#### EXCERPTED PASSAGE
Loan Waivers: A pill for an ill




On Tuesday, 4th of April,2017 the BJP led government of Uttar Pradesh announced a loan waiver package of Rs. 36,000 crores. Of the 36,000 crores, 30,000 crores of farm loans up to Rs.1 lakh and 6000 crores worth of defunct farm loan (Non-performing asset (NPA) in banking jargon) would be waived off. This package is intended to benefit nearly 2 crore small and marginal farmers in the state. Politically, it ticks all the right boxes but the economic consequences are borne by the farmers and bankers.

The bankers are at the receiving end of this move, as there is a possibility of more loans turning into NPAs. The honest borrower (one who pays his/her installments on time) will have an incentive not to pay as the government takes care of the loans. The announcement in UP will have a domino effect on the farmers of neighboring states as they can stop repaying their loans and put political pressure on the respective governments to waive them off. Lending by banks is done on the basis of the borrower’s ability and intent to pay. It is a transaction based on trust and discipline. This action by the government erodes the credit discipline of the borrower and henceforth banks will be cautious in giving farm loans. The borrowing costs of farmers could go up as the banks feel it’s riskier to lend to small and marginal farmers. This seldom happens because the RBI has the policy of ‘Priority sector lending’ i.e. lending up to 40% of the bank’s Net Bank Credit (NBC) to specified sectors such as agriculture, micro and small enterprises, housing and educational loans. Of the 40% of the NBC, 18% needs to be lent to agriculture and allied activities, which means banks will inevitably have to lend to the farmers.
########
_TASK INSTRUCTIONS_.
1. List the sectors that the article on farm loan waivers names as covered by the RBI's priority sector lending policy.
2. Write the next part of the article on farm loan waivers, starting after its last sentence.
These records have nothing to do with the article on farm loan waivers.
#### ENTRIES PROVIDED
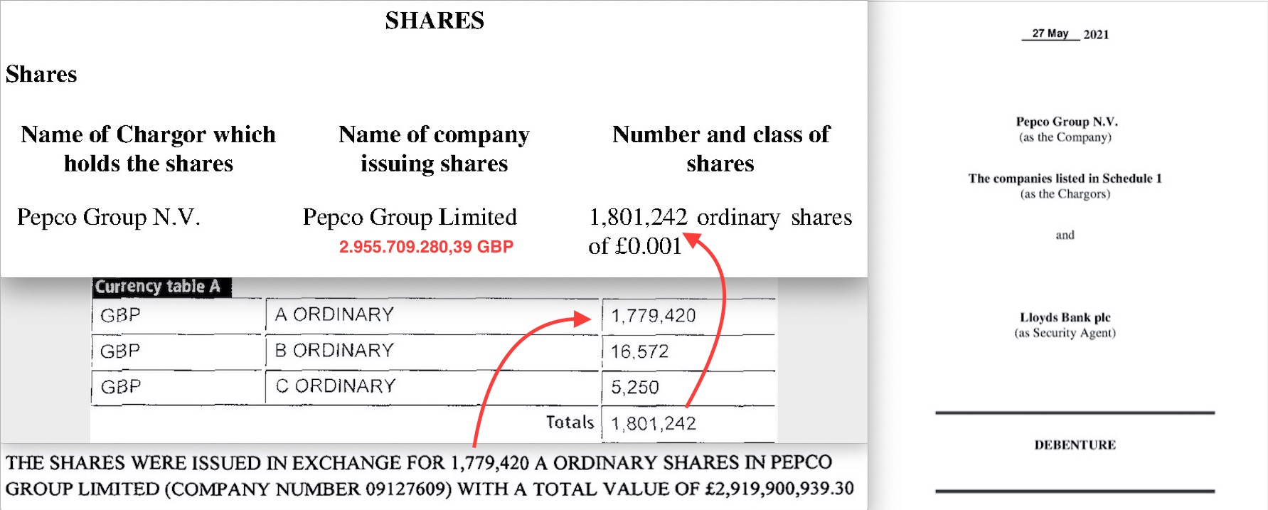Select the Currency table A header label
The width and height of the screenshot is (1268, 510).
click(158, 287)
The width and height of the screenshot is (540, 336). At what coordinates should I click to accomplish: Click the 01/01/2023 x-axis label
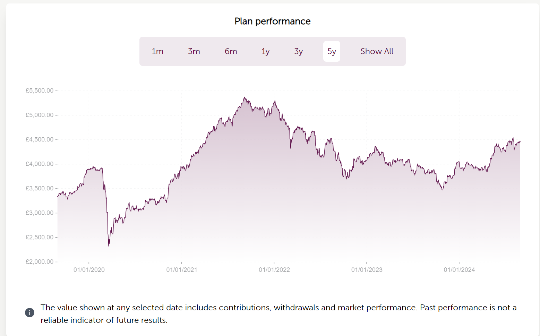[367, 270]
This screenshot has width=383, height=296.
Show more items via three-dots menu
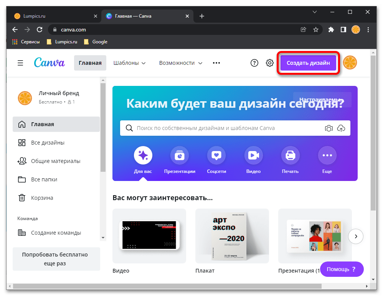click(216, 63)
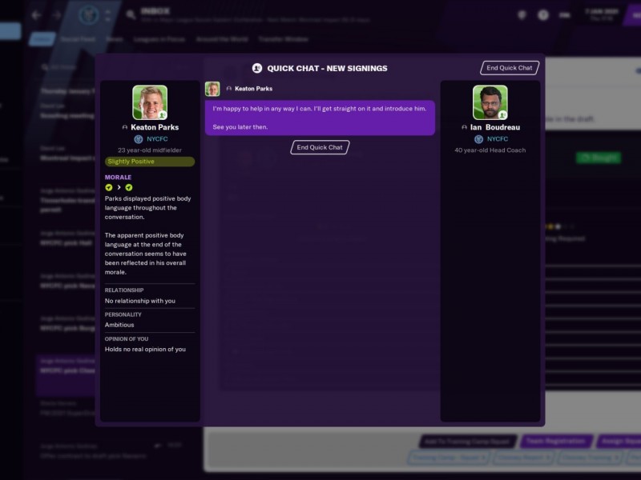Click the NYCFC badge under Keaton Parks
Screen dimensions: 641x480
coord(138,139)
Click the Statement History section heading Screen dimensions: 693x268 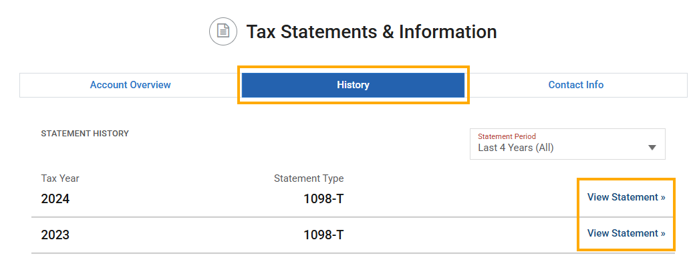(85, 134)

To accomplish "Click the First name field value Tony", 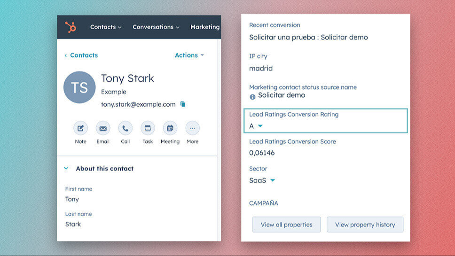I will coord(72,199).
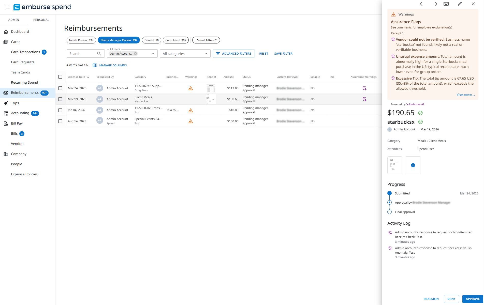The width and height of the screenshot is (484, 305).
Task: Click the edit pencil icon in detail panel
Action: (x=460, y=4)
########
_ANSWERS BY TASK_.
1. Agriculture, micro and small enterprises, housing, and educational loans.

2.
The government plans to mobilize resources for this package by issuing Kisan Rahat bonds. This will add to the fiscal deficit and crowd out the loans for private sector consumption. A common argument made for farm loan waivers is, 'look at the corporates who borrow large sums and don't repay'. The counter argument would be that two wrongs don't make a right. If corporates have evaded loan repayments the bankers are responsible for it. The solution lies in investigation, legal action and loan recovery. The farmer's inability to repay loans is a symptom of a deeper malaise in the agriculture sector. Declining farm incomes would require steps to boost productivity and farm yields. Crop failure due to failed monsoons or climate change can be dealt by using crop insurance as a tool to help farmers and not loan waivers. The government could help them further by reducing their input costs like seeds, fertilizers and diesel by giving them subsidies to their bank accounts. These measures take time, effort and political will to implement and the benefits last longer.

Loan waivers are used as a pill for an ill but people conveniently forget that there is an ill for every pill.